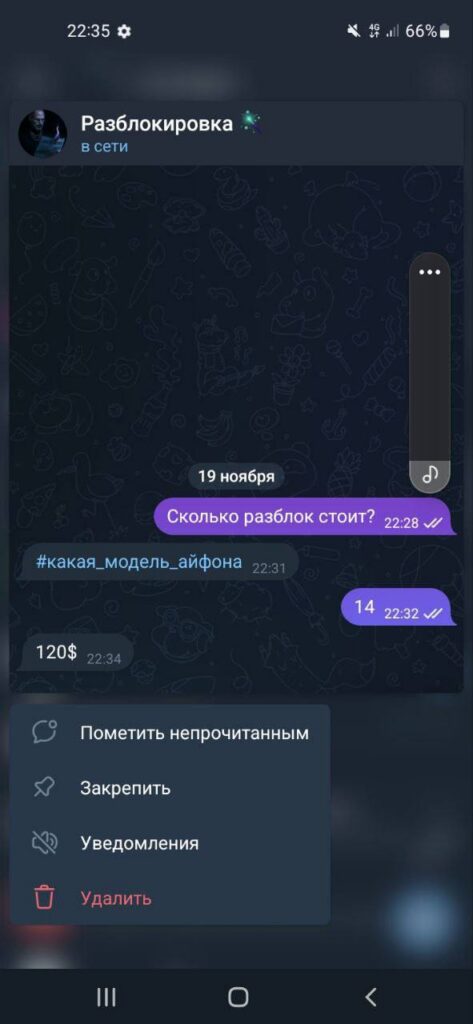Viewport: 473px width, 1024px height.
Task: Click the mark-unread chat bubble icon
Action: point(44,733)
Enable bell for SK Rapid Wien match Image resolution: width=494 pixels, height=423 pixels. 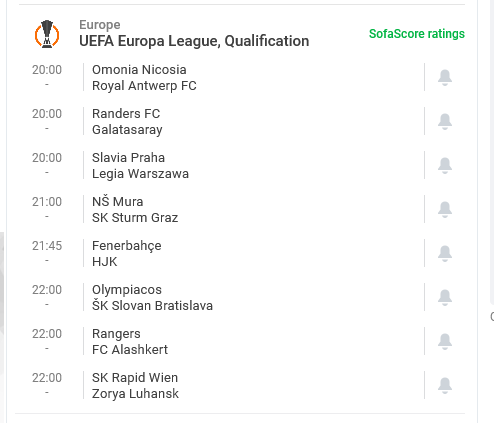445,385
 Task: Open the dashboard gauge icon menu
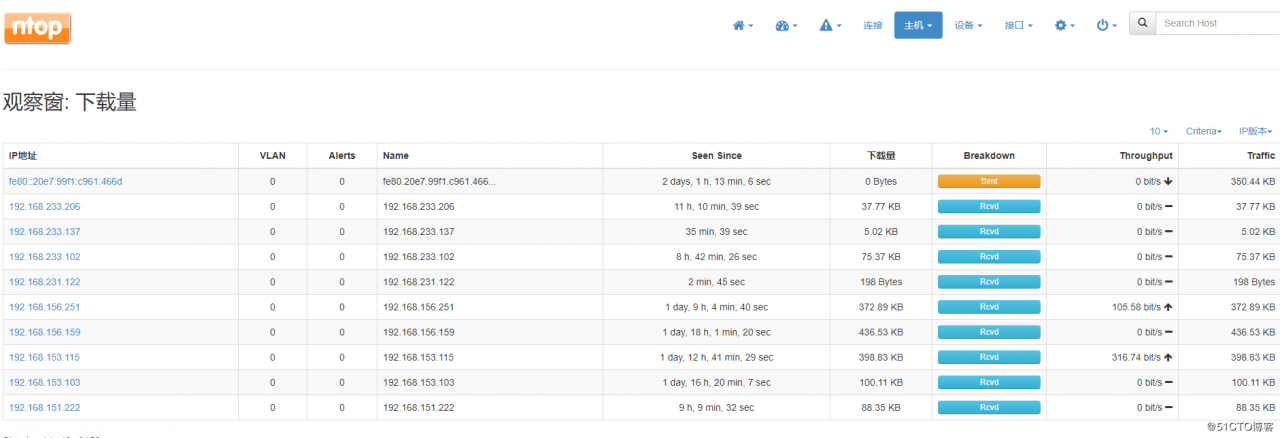(786, 25)
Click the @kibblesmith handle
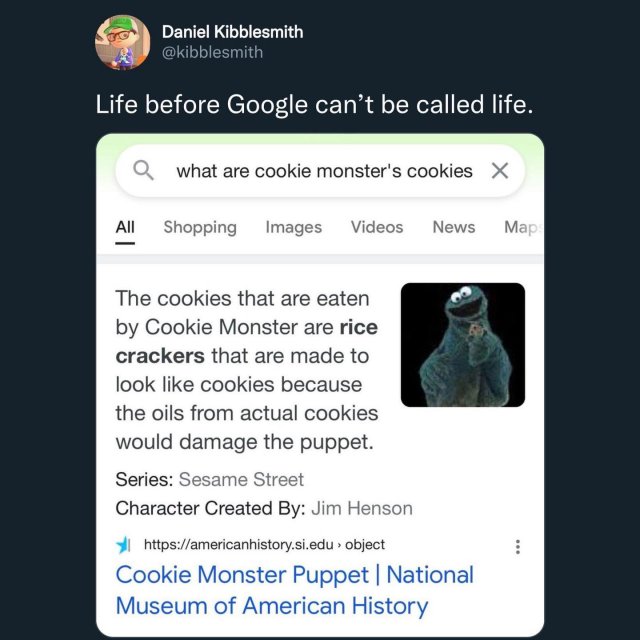Viewport: 640px width, 640px height. pos(212,52)
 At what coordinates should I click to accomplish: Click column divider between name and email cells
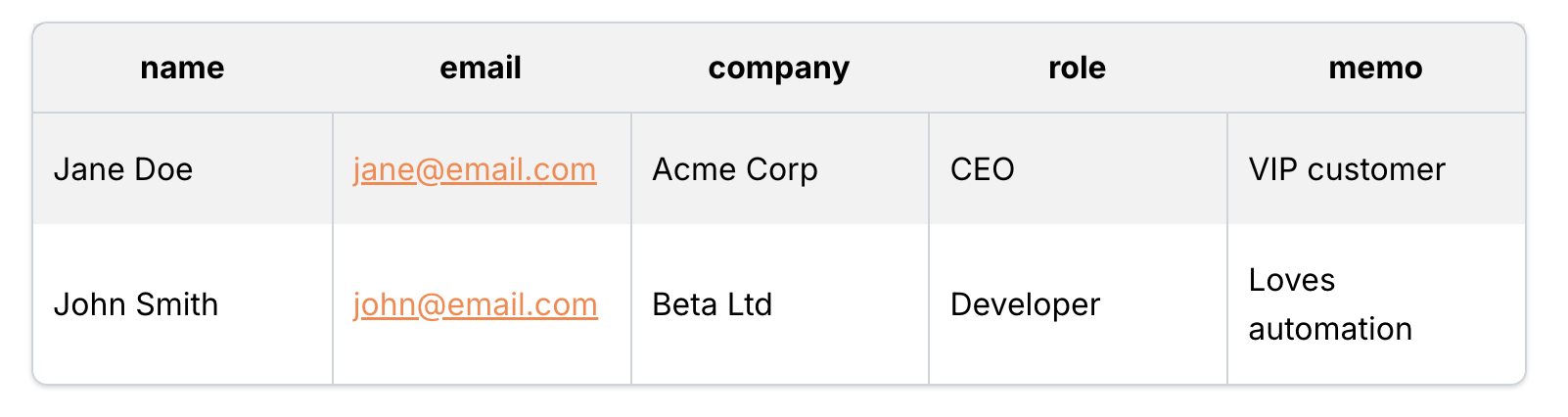(x=333, y=249)
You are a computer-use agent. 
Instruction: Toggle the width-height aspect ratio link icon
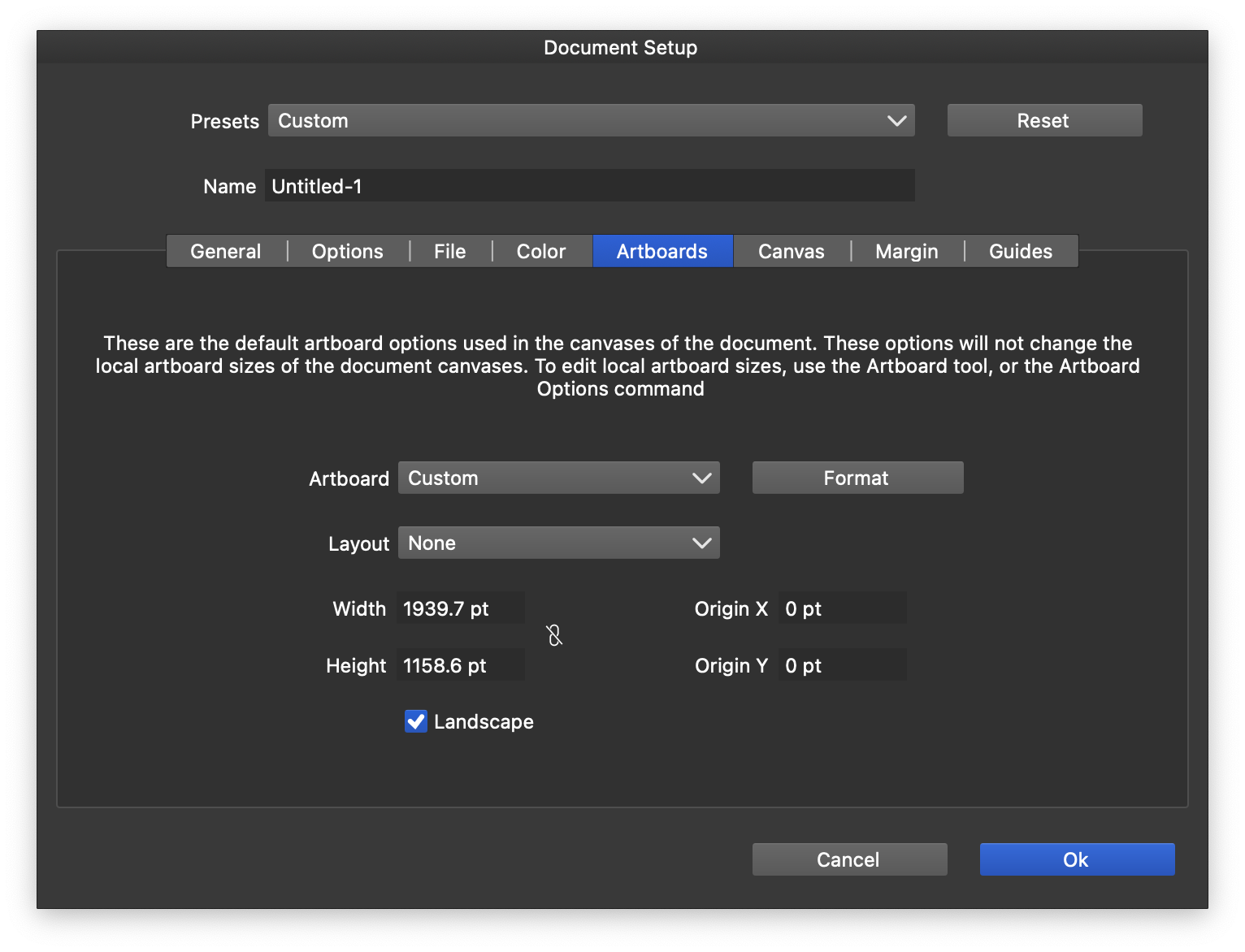pyautogui.click(x=554, y=635)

# [Work to be completed]
Write the lines out word for word, starting at the one with "Click the @kibblesmith handle" and stopping after the last line of the material above, with pictures excluded.

# [Response]
Click the @kibblesmith handle
Viewport: 640px width, 640px height. pos(212,52)
 At what coordinates should I click to accomplish: Click column divider between name and email cells
(x=333, y=249)
You are a computer-use agent. 
Instruction: Toggle the width-height aspect ratio link icon
pyautogui.click(x=554, y=635)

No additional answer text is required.